# INSTRUCCIONES Y REQUISITOS:
Responde estas preguntas con datos del texto sobre la visita del Papa a la Basílica de Guadalupe:
1. ¿Cuántos kilómetros recorrió el Papa en papamóvil desde la nunciatura hasta la explanada?
2. ¿Cuántas personas lo esperaron en la explanada?
3. ¿De qué color eran las flores que el Papa ofreció a la Virgen?

(Agencias/InfoCatólica) Al final de la primera jornada de su Visita Apostólica a México, el Santo Padre celebró la Eucaristía junto a los miles de fieles congregados en el Santuario Mariano más grande de este país y del mundo, el de la Virgen de Guadalupe. patrona de México y de toda América. Llegó a la explanada después de recorrer en papamóvil los 16 kilómetros que la separan de la nunciatura, donde pudo comer y descansar después de una mañana en la que visitó el Palacio Nacional y se entrevistó con el presidente de México, Enrique Peña Nieto, y pronunció un discurso a los obispos del país en la Catedral de la capital.
En la explanada lo esperaron cerca de 30.000 personas, que siguieron la misa mediante pantallas, mientras que en el interior del templo se encontraban otros 5000 fieles. El Santo Padre realizó un recorrido por el exterior de la Basílica en papamóvil para poder bendecir y saludar a todos los fieles.
Tras la emotiva misa, la imagen de la Virgen fue descolgada de la pared de cristal en la que se exhibe y fue introducida en el pequeño camerino detrás del vidrio en la que el Papa le ofreció unas flores amarillas y rezó solo y en silencio unos 20 minutos. Sentado en una silla la mayor parte del tiempo, rezó por México, el continente americano y todos los buenos propósitos de su pontificado, según había dicho, bajo la atenta mirada de cientos de feligreses que aún estaban dentro de la basílica y lo vieron a través del cristal rodeado de una gran bandera mexicana. El Papa acabó su rezo de pie y santiguándose.
Homilía sobre el evangelio de la Visitación de la Virgen y la Aparición de la Virgen a San Juan Diego
«En ella y con ella, Dios se hace hermano y compañero de camino, carga con nosotros las cruces para no quedar aplastados por nuestros dolores», había dicho el Papa en su homilía. En su homilía el Pontífice recordó que «la Virgen María es y será reconocida siempre como la mujer del sí, un sí de entrega a Dios y, en el mismo momento, un sí de entrega a sus hermanos. Es el sí que la puso en movimiento para dar lo mejor de ella yendo en camino al encuentro con los demás».

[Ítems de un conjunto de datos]
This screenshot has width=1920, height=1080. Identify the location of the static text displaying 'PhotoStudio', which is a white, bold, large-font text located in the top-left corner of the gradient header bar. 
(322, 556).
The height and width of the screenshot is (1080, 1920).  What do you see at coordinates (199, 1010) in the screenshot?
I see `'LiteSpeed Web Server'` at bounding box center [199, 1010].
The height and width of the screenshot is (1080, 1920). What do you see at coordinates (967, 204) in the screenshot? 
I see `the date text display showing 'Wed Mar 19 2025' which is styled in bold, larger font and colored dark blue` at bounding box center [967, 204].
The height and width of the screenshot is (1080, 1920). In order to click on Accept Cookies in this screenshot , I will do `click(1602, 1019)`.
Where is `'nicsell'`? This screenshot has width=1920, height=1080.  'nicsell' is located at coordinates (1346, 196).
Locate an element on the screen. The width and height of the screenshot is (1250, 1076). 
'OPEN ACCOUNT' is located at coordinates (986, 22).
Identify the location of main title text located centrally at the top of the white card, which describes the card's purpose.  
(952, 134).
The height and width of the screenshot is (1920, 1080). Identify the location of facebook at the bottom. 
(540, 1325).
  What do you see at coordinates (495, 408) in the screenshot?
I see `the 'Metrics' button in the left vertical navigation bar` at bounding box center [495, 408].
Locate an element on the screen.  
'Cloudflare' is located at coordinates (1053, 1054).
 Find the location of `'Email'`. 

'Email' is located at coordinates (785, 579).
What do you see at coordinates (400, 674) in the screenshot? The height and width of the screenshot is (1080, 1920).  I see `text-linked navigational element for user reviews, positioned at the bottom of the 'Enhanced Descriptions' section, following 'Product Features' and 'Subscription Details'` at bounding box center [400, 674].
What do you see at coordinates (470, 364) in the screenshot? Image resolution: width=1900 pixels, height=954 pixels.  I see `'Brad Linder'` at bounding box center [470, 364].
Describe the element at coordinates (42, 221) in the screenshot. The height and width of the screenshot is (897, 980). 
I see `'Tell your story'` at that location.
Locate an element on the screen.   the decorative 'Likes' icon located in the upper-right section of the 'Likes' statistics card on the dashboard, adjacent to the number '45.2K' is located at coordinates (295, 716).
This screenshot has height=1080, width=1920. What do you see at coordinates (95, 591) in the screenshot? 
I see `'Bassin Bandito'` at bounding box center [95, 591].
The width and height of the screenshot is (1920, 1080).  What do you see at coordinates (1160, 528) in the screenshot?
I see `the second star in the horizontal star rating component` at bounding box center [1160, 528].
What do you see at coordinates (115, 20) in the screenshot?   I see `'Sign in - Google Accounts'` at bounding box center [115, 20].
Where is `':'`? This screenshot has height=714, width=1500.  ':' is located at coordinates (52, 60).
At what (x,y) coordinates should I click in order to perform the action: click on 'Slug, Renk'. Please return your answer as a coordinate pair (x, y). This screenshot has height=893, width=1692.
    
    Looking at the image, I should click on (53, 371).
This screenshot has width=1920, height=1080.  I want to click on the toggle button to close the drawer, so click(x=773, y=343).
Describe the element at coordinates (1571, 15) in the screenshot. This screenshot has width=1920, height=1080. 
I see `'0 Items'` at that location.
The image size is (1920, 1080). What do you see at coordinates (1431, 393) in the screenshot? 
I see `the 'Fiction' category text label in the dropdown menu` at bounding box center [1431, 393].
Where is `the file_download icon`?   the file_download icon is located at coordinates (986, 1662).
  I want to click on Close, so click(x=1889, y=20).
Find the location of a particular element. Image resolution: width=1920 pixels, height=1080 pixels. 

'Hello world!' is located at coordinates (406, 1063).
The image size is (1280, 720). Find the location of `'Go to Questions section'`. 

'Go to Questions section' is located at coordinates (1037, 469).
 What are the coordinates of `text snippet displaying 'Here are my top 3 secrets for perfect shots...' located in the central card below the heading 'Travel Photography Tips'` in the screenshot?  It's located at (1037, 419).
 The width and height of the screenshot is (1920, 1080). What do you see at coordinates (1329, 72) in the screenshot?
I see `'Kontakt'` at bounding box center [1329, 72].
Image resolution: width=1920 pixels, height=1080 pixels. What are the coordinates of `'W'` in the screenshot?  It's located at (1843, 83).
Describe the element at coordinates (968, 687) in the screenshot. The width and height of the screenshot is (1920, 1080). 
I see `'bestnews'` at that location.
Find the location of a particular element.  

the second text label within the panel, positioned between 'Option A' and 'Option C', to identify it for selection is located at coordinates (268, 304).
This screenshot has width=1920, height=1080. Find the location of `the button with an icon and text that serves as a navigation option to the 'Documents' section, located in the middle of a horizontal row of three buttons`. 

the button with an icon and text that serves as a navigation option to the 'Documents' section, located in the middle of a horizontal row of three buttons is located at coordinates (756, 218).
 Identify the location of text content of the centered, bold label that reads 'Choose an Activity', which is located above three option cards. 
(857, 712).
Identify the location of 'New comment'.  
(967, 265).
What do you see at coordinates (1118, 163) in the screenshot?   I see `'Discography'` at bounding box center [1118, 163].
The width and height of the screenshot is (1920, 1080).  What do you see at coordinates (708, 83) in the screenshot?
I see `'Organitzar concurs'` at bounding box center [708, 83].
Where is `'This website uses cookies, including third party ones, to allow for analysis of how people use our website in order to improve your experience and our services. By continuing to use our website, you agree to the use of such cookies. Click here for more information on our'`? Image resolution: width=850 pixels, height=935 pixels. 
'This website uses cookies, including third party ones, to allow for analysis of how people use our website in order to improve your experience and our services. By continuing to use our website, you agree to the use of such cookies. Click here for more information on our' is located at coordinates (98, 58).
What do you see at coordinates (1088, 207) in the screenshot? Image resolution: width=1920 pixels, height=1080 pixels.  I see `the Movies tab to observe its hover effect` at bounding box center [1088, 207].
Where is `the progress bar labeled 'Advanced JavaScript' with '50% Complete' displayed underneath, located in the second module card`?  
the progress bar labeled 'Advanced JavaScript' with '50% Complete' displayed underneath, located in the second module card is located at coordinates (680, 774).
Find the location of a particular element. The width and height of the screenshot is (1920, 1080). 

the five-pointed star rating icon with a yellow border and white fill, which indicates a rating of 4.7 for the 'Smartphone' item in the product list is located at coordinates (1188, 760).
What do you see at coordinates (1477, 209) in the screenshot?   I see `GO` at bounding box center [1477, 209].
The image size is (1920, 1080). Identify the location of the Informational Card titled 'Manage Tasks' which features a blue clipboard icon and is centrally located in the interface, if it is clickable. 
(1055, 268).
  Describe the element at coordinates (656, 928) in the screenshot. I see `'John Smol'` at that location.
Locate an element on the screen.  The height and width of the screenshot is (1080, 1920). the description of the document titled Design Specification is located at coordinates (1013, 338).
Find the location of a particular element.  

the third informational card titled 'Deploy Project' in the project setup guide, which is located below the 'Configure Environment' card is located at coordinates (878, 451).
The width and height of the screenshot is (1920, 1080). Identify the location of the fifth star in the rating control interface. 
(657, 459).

# RESPUESTA:
1. Recorrió 16 kilómetros.
2. Lo esperaron cerca de 30.000 personas.
3. Las flores eran amarillas.